I started having continuous foot colness and pain while I was livin g in South Florida!! CT is a horror for feet and hands. I can't find any truly insulated boots...they say they are, but they're just sitting under my bed collecting dust.... Anyone with suggestions?

Hi I also have severe reynoss and was diagnosed with MCTD 3 days ago. My toes had bad ulcers in them I could barely walk. My Dr gave m Niagara 3 times a day for blood flow it work’s pretty well. I am a 69 yr old female and trying to digest this.. how’s you’re daughters raynods now

Yes I would be interested in discussion on Raynaud as my boyfriend suffers from it

My feet and hands are ice cold all the time. Not sure what it is? Is it Raynauds, circulation or anxiety?

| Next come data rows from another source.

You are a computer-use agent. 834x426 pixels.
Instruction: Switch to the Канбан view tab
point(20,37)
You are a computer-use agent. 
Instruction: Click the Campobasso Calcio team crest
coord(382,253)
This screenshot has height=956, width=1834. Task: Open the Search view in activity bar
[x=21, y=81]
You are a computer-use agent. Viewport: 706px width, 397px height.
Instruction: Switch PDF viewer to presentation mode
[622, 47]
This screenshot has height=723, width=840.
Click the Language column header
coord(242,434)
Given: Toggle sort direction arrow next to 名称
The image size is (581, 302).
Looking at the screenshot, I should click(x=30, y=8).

I have had Raynauds for over 24 years, along with an autoimmune disease. When it started my hands would turn blue with the cold and when I got nervous and anxious. Saw rheumatologist and got diagnosed. Start with intervention early. Keep hands warm with wearing gloves. I wear those knit magic gloves at night and keep them around in summer and winter because of air conditioning. Also keep yor hands moisturized especially in winter so you don't get cracks and ulcers there is alot on computer on how to keep from making it worse. I almost had to have a finger amputation due to a cut that got infected. Must do preventative measures to keep from hands getting worse.

My daughter was initially diagnosed with Raynadus Syndrome at 3 years old, she is now 5 years old. I would like to hear from other parents with similar experiences... their studies are oriented toward unconfirmed Fibroblastic Rheumatism. We live in Massachusetts and of course, the weather is not our ally.

Welcome to Mayo Clinic Connect, @flowercita ! I’m so glad you found this site. I’m sure members. Will see your post and respond soon. Welcome!

I am relatively new to Raynauds, and recently learn it is secondary. I am trying to learn about which of my other symptoms may be related to the Raynauds. I have lots of foot,
leg cramping.

@weismanna Welcome to Mayo Clinic Connect! I’ so glad you’re here and found this site.
You’ve asked about Raynaud’s so I’ve included what Mayo Clinic says.
https://www.mayoclinic.org/diseases-conditions/raynauds-disease/symptoms-causes/syc-20363571
What other symptoms do you have that make you suspicious about Raynauds. I’m sure our knowledgeable members can answer most of your questions.
You recently learned that Raynaud’s is secondary. What other autoimmune disease do you have?